Lab Folder(s)/GeoGoonies Folder

Depending on the structure of the course you are taking, there may be one or several lab folders.  For the purposes of GIS 101, we have one set of data which will last us from lab one to lab eight.  This is because all of the labs are portions of a larger project, where each lab builds upon the end of the previous one.  In other classes, you may have new data for each lab, thus you might want to have a different lab folder for each lab.  Clever names include the lab number and the lab topic.  Including the lab topic might be important because you will remember the things you learned but, most likely, not the lab in which you did the work (spoiler alert: all of your classes will have a "Lab One", "Lab Two", etc). 

As the overall topic of the labs in GIS 101 goes by the name of "GeoGoonies", the lab folder will not be called "Labs", but instead "GeoGoonies".  The initial file structure will be provided to you when lab sessions start, so this folder will already exist, with a few of the other folders already built. 

Original Data

The “Original Data” folder is the first of five folders contained by the Lab Folder. Original data will hold the raw data downloaded for use with the lab. The purpose of having an original data folder is to preserve the data and prevent unintentional damage, removal, or overwriting. While permanent damage to your project is unlikely in a classroom setting, - you can re-download the data, copy it from a friend, or ask the instructor for a new copy - in the real world damage could be detrimental. If you are working with data you just collected, and you accidentally overwrite it or erase it, there is no back up source to call upon (also, a side lesson about backing up your work before you make any sort of edits, but sometimes that doesn’t happen and you find yourself in quite a pickle). To solve future problems, we practice placing our original data in folder clearly marked as such to prevent any sort of problem.

Results

The second folder of the five folders contained in the Lab folder is the “Results” folder. This folder serves two purposes; one is a place to put a copy of any original data before your make any edits and two is it is a place to save the output from any tool you may run.   Making copies of original data prior to edits is explained above and saving all of your tool result files creates a clearly marked spot for “Where did I save that file?” (admit it, you’ve thought that exact thought a bunch of times before this class).
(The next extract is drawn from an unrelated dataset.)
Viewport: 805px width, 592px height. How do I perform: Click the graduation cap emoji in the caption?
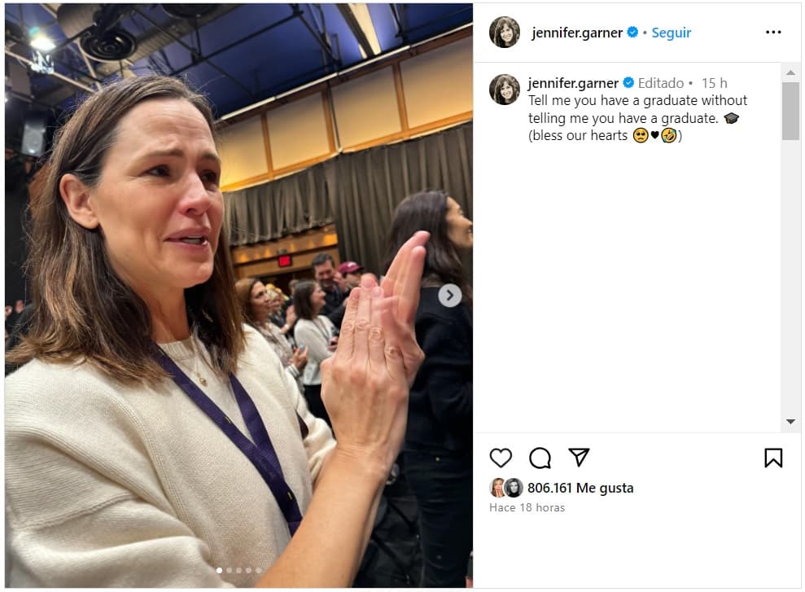click(732, 117)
Within the results folder, it’s advised to create further folders as needed. The lab work we do in this class is minimal, and one folder is often plenty, but as you move on in your GIS education and into your career, you will be completing large scale projects that have many steps and lots of output. Creating several folders within the “Results” folder will help organize your data more completely.

MXDs

Just like Microsoft Word saves a DOC or DOCX file and PowerPoints saves a PPT or PPTX file, ArcMap saves a program-specific file called an "MXD" or Map Exchange Document.  When you first start ArcMap, you are presented with a blank map, just waiting for you to define a coordinate system, add some spatial data, analyze that data, and create a cartographic layout.  When you are ready to save your ArcMap session (early and often, of course), ArcMap saves that session as the MXD, the document where your map and analysis are present. The MXD saves: what layers you have in your project, what colors and symbols your map features are assigned (symbology), any cartographic work you’ve completed, and a record of any tools you ran during the session, along with their input and output. When you re-launch an MXD, your map and analysis will look exactly like your left it.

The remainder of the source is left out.